• _Supplied text_
Tenants are turning to lease extensions at the end of a lease term to buy more time to make office space decisions. Previously, a landlord may have declined the extension in the hopes of securing a longer-term tenant. This has changed.

“I would say 98% of landlords will say okay to a one-year lease extension right now,” Lustgarten went on to say.

“Flight to capital”

The newest and nicest office buildings have risen above the competition in a phenomenon known as the “flight to quality.” Tenants are now flocking to landlords with the deepest pockets. Lustgarten refers to it as a “flight to capital.”

“It’s great to have a nice building, but if you can’t perform with high-interest rates, it doesn’t matter,” he said.

Others agreed, with Lirtzman noting that the highest-quality and best-capitalized buildings account for 80% of leasing activity despite accounting for only 20% of the supply.

A well-capitalized landlord is required to make any of the above amenities a reality, from a nice new pickleball court to a built-out spec suite. However, signing a new lease requires a significant investment.

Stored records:

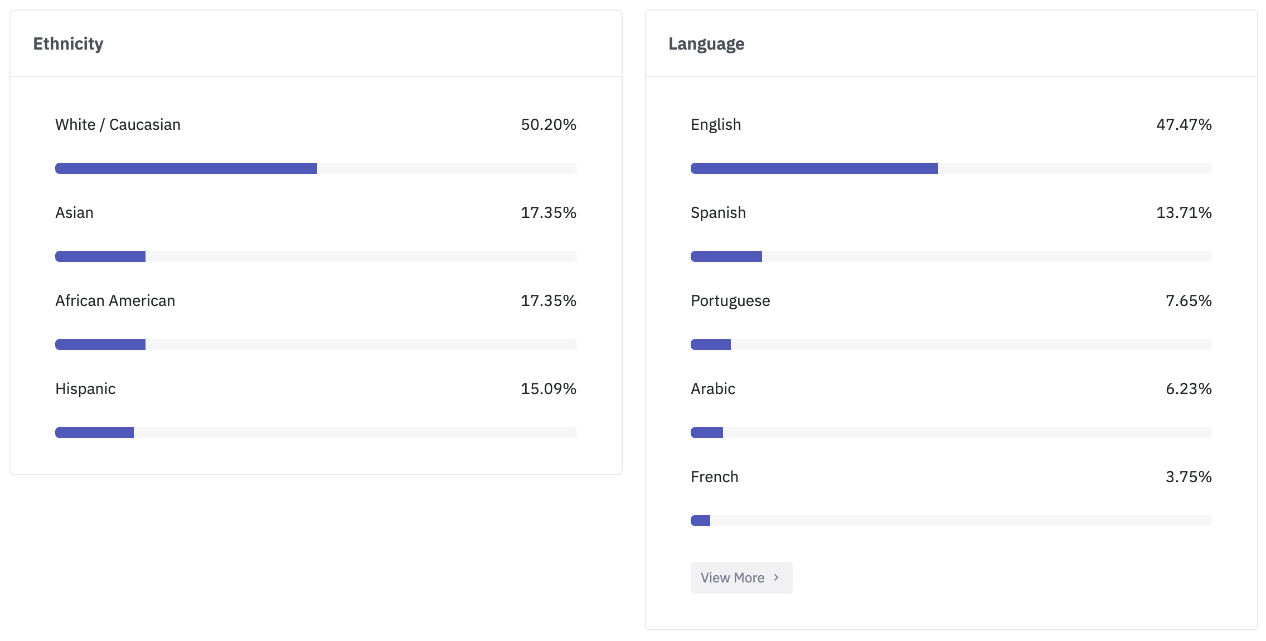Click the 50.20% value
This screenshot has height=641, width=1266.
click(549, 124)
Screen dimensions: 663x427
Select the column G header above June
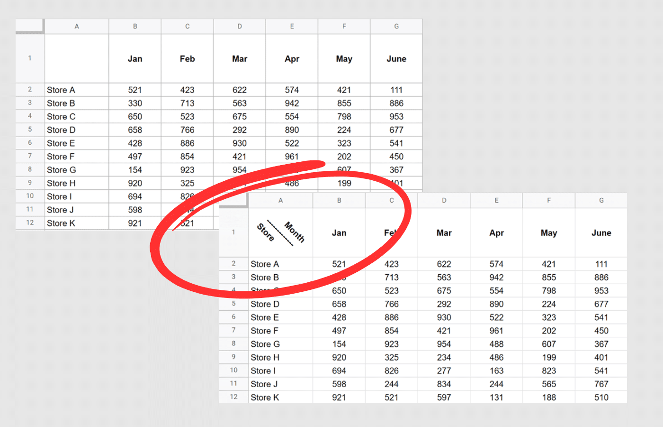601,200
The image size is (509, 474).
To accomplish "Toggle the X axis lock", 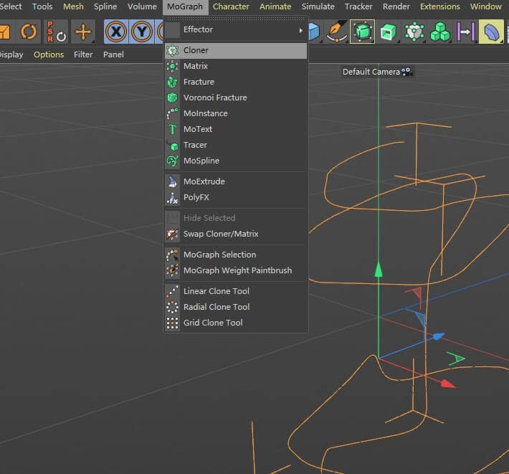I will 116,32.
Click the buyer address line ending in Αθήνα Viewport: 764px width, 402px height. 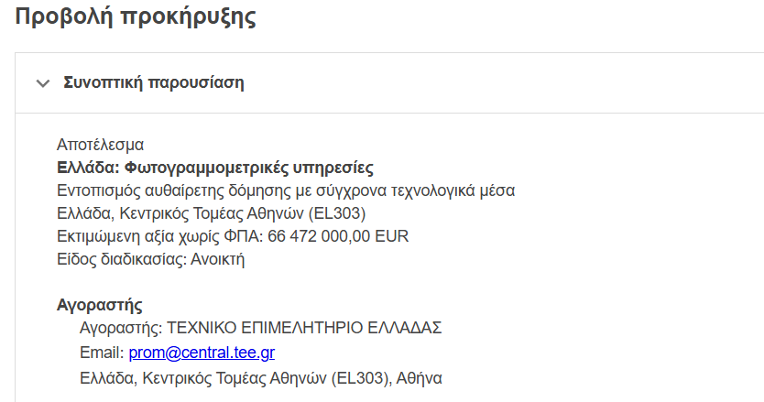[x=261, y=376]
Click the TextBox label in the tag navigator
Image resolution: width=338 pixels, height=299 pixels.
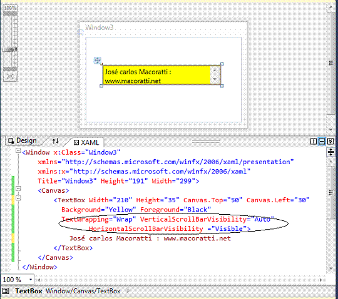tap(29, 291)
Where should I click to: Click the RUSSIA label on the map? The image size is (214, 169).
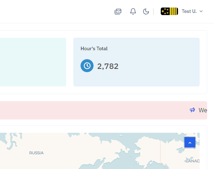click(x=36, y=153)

• _Work task 1_
In the office leasing text, what share of leasing activity does Lirtzman say the highest-quality and best-capitalized buildings account for?
• _Work task 2_
Translate this sentence from the office leasing text into Spanish: "Tenants are now flocking to landlords with the deepest pockets."
• _Work task 3_
Echo the part of the office leasing text starting at "Tenants are turning" and ending at "of the supply.".
The records are separate material, apart from the text.

• _Answer section 1_
They account for 80% of leasing activity.

• _Answer section 2_
Los inquilinos ahora acuden en masa a los propietarios con más recursos económicos.

• _Answer section 3_
Tenants are turning to lease extensions at the end of a lease term to buy more time to make office space decisions. Previously, a landlord may have declined the extension in the hopes of securing a longer-term tenant. This has changed.

“I would say 98% of landlords will say okay to a one-year lease extension right now,” Lustgarten went on to say.

“Flight to capital”

The newest and nicest office buildings have risen above the competition in a phenomenon known as the “flight to quality.” Tenants are now flocking to landlords with the deepest pockets. Lustgarten refers to it as a “flight to capital.”

“It’s great to have a nice building, but if you can’t perform with high-interest rates, it doesn’t matter,” he said.

Others agreed, with Lirtzman noting that the highest-quality and best-capitalized buildings account for 80% of leasing activity despite accounting for only 20% of the supply.